- [TASK DETAILS]
Take every line from the records below that includes the word "Expand".
RECORDS PROVIDED below:
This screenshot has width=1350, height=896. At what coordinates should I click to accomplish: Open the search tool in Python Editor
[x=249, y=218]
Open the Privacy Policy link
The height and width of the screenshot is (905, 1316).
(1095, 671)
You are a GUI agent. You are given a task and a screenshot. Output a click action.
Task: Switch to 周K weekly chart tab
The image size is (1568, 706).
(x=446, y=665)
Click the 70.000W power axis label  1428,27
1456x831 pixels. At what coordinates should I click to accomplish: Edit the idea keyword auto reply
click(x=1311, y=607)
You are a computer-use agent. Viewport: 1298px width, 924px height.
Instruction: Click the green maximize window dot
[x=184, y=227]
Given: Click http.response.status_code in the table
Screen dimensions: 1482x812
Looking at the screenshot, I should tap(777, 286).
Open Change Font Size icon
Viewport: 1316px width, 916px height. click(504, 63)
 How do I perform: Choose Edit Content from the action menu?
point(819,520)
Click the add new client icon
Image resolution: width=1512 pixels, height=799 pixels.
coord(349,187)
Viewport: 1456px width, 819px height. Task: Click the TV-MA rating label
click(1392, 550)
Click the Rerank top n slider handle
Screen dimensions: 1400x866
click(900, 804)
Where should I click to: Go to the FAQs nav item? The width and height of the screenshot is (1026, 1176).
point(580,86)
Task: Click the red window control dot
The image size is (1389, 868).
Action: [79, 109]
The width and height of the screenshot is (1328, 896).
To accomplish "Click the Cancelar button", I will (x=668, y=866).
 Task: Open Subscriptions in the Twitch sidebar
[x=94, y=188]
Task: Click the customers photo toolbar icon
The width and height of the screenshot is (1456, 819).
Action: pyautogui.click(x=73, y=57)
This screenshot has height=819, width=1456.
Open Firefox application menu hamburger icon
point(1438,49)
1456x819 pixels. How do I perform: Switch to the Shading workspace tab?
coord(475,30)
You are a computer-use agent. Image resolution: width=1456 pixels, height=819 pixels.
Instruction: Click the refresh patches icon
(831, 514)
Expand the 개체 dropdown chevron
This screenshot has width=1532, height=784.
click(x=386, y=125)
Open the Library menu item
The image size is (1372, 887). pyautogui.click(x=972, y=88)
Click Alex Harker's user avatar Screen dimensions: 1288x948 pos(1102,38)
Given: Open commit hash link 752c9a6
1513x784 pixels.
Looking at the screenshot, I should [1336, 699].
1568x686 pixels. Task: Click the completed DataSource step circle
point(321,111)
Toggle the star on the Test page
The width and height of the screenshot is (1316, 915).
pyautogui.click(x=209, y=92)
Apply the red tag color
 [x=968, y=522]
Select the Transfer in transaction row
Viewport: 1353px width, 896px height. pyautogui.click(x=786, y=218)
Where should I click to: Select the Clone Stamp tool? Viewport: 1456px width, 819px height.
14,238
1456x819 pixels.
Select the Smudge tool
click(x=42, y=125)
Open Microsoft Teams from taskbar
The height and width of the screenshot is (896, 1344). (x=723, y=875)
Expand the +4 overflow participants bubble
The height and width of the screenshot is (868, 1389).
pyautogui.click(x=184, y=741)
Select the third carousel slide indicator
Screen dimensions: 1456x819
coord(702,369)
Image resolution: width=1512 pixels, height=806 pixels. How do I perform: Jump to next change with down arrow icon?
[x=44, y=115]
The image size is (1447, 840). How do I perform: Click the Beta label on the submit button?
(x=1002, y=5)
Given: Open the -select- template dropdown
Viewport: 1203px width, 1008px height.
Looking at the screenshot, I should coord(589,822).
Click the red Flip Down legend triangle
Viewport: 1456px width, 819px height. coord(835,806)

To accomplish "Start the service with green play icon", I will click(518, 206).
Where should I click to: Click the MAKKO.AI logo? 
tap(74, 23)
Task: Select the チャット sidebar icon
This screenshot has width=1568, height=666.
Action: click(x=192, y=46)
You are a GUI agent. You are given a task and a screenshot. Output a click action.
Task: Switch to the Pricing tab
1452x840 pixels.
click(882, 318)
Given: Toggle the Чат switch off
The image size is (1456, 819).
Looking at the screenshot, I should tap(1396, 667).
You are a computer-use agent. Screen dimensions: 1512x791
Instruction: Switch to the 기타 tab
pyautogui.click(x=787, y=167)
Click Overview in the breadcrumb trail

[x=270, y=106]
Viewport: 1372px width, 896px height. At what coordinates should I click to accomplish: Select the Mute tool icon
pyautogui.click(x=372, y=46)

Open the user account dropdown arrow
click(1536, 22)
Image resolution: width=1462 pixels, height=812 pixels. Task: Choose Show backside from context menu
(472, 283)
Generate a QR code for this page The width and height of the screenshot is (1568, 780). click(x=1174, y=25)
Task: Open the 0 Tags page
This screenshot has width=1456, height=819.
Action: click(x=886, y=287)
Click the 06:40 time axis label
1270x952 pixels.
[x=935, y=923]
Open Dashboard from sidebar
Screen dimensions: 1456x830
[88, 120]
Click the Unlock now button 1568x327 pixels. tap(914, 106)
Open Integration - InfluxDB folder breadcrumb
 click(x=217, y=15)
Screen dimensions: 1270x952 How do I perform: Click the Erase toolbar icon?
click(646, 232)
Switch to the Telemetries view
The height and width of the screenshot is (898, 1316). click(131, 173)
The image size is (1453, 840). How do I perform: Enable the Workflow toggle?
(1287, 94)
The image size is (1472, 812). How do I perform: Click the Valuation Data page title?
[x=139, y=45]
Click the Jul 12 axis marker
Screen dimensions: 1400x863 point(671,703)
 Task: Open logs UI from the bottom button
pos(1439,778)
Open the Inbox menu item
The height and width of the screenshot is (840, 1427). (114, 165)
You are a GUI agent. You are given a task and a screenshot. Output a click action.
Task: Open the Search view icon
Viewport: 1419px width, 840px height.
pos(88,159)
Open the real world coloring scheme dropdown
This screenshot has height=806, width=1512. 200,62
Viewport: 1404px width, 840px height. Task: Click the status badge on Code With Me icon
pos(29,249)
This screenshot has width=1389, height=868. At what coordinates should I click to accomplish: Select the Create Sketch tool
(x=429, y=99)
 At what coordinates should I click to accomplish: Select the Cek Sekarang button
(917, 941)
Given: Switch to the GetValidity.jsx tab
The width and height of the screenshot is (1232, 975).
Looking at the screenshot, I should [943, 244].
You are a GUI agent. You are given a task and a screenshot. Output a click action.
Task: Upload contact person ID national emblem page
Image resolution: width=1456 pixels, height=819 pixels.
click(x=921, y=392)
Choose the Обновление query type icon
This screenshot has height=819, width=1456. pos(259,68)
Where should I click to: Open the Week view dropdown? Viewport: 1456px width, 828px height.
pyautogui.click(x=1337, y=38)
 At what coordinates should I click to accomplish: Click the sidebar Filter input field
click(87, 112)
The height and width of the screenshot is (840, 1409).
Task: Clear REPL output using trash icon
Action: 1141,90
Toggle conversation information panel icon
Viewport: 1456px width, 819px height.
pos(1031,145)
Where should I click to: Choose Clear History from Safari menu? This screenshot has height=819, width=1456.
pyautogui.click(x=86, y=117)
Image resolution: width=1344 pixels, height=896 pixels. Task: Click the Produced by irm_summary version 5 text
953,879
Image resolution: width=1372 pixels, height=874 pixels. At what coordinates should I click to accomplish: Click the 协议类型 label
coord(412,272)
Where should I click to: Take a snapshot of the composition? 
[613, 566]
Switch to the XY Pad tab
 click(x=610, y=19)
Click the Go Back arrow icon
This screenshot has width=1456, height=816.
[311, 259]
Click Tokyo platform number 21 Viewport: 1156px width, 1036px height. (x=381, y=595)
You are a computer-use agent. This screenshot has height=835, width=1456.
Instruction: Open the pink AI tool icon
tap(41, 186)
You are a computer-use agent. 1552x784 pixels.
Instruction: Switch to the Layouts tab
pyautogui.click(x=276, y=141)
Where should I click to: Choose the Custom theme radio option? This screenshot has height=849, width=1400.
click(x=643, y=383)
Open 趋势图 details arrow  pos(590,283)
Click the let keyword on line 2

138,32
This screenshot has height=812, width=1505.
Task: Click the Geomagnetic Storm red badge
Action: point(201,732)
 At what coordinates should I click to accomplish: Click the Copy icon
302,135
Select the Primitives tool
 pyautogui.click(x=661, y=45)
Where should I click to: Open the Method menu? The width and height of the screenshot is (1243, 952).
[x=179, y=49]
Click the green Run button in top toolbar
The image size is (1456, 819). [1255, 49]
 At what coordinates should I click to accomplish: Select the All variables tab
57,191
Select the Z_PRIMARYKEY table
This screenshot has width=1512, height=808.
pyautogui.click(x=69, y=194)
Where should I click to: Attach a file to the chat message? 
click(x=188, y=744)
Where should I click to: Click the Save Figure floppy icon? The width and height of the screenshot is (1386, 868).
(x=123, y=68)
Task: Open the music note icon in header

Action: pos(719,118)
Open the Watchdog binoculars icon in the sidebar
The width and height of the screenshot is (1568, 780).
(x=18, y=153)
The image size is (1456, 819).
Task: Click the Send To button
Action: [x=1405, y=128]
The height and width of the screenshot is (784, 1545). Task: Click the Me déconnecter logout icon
End of RECORDS PROVIDED.
- [REPLY TO THE EXERCISE]
Expand the 개체 dropdown chevron
Expand the +4 overflow participants bubble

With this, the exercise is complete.